I met my younger self for coffee.
She arrived thirty minutes early; I was right on time. She ordered iced tea, and I ordered an iced latte. Her hair was straight and a little messy, and she wore her favorite, well-worn black Converse sneakers. My hair was the same as always, but I'd covered it with my favorite black hijab. I told her that Converse shoes now hurt my feet.
She confessed her fear that she would never fall in love again. I smiled and showed her a Polaroid photo tucked into my phone case—a picture of my husband and our seven-year-old daughter. She looked at it in disbelief, and I knew what she was thinking: How did we end up here?
I told her to be patient, that good things were coming, but all she had to do was wait. She started to cry, and I did too. She asked if I was still blogging. Little did she know, I was still using the same platform, just with a different URL.

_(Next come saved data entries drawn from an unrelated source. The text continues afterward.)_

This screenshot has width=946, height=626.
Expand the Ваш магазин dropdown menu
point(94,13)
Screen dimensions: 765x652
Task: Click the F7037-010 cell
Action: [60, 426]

She said she felt relieved to see that I had things figured out. To her surprise, I told her that I hadn't. I explained that I was still taking things one step at a time, and she shouldn't worry about having everything figured out at such a young age.
My heart ached. I couldn't believe that girl had finally grown up. I couldn't believe she had turned out okay after enduring so many heartbreaking experiences throughout her childhood.
We hugged, but her embrace lingered longer than mine.
I hope we meet again—perhaps with a better, more put-together version of myself. I didn't tell her that I'm still the same sad girl I was at nineteen.